La prose de Qiu Miaojin est expérimentale et déchiquetée, mélangeant des références à la littérature occidentale avec l’argot local et un humour abrasif. Le texte est souvent disjoint, reflétant la psyché fracturée de sa narratrice. Il passe de moments de lyrisme tendre à des éclats de rage violente, imitant les rythmes erratiques de la dépression. Ce « modernisme affectif » exige que le lecteur ressente le poids du désespoir de Lazi. L’acte d’écrire lui-même est présenté comme une lutte de vie ou de mort, un moyen d’imposer un ordre au chaos du désir.
La tragédie du suicide de Qiu peu après la publication du livre a inévitablement coloré sa réception, créant un « effet Werther » où l’auteure et le texte fusionnent dans un mythe singulier de génie tragique. Cependant, lire Notes d’un crocodile simplement comme une lettre de suicide serait ignorer sa vitalité, son humour et son intellect féroce. C’est une œuvre d’une immense ambition qui a cherché à tailler un espace pour l’existence queer dans le langage lui-même.

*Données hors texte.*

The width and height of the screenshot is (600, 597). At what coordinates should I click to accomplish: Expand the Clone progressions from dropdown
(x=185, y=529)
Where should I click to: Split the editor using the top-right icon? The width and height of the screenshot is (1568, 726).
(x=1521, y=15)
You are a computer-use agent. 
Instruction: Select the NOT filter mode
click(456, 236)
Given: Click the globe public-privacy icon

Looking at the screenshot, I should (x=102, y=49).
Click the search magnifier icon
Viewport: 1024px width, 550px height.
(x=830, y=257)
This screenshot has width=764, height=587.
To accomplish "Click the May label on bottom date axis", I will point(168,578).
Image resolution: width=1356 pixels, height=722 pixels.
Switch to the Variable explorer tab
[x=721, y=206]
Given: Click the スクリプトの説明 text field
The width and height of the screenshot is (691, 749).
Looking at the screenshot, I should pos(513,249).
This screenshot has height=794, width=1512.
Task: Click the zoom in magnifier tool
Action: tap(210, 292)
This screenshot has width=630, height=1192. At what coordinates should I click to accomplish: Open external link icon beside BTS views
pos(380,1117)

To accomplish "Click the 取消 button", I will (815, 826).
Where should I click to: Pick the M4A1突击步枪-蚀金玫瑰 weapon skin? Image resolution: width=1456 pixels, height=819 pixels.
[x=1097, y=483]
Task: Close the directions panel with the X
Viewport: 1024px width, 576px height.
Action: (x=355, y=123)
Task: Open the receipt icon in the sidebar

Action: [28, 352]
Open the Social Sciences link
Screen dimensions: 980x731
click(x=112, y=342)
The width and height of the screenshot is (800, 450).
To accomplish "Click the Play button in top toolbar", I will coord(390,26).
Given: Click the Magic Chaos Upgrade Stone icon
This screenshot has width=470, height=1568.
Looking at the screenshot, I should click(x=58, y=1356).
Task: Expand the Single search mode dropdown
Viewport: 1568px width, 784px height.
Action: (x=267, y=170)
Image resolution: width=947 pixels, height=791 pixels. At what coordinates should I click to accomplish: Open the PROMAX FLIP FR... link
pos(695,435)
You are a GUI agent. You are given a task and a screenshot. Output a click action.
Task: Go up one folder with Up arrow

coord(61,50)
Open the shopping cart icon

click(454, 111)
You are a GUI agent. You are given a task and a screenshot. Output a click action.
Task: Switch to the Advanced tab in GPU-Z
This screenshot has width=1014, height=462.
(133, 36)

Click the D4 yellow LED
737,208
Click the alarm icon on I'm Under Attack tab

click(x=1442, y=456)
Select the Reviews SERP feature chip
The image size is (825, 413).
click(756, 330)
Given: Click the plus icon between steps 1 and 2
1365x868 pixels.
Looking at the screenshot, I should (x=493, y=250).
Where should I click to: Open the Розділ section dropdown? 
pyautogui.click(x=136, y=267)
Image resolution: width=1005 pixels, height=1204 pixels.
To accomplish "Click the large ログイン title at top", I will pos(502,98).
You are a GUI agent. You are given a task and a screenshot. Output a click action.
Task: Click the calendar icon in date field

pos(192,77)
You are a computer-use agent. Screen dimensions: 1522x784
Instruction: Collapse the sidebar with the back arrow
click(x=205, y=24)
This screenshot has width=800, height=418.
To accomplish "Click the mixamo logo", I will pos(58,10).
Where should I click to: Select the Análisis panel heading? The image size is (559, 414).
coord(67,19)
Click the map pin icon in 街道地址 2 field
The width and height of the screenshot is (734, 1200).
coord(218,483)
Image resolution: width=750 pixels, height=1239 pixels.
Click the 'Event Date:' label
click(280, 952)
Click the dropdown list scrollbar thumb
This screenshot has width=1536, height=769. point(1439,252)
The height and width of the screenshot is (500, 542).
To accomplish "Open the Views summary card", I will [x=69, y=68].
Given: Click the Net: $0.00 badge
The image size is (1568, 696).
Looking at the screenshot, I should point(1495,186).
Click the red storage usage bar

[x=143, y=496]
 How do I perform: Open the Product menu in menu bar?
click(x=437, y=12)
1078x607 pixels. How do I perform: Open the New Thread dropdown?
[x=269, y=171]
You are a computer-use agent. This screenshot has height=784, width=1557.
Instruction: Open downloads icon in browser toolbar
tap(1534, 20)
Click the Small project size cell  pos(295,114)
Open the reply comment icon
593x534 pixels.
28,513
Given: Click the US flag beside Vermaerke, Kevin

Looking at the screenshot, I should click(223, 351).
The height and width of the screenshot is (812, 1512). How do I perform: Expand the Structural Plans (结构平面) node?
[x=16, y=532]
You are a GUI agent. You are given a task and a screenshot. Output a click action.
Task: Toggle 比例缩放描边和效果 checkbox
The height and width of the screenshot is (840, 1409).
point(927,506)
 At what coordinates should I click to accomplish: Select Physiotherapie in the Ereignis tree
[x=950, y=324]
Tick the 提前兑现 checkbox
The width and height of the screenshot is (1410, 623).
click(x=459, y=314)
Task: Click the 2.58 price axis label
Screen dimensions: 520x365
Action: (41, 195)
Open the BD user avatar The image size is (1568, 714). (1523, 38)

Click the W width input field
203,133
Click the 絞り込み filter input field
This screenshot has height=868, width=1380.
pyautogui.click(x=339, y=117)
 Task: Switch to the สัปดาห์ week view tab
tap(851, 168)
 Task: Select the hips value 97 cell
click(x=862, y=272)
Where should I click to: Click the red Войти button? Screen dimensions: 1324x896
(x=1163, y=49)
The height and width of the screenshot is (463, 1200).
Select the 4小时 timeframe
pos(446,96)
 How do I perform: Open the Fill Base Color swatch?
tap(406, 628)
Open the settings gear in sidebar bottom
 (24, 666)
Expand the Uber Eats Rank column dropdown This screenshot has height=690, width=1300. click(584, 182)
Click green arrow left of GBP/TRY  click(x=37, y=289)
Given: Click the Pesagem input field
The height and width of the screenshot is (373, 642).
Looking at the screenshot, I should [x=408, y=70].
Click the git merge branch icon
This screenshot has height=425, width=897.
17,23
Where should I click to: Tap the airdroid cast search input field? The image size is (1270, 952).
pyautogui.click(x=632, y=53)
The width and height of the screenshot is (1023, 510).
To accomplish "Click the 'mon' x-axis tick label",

L’héritage de Notes d’un crocodile est immense. Le nom de la protagoniste, « Lazi », est devenu un terme argotique pour « lesbienne » à Taïwan, une réappropriation linguistique de l’identité qui persiste à ce jour. Le roman est largement crédité d’avoir galvanisé le mouvement Tongzhi (LGBTQ+) à Taïwan, fournissant un vocabulaire à une génération de jeunes queers pour articuler leurs expériences. C’est une œuvre qui refuse de détourner le regard de la douleur de la marginalisation, et pourtant, en ce faisant, crée un monument éblouissant et durable aux vies vécues dans l’ombre. Il reste un réquisitoire cinglant contre l’homophobie et une lettre d’amour poignante à tous les « crocodiles » qui se cachent à la vue de tous.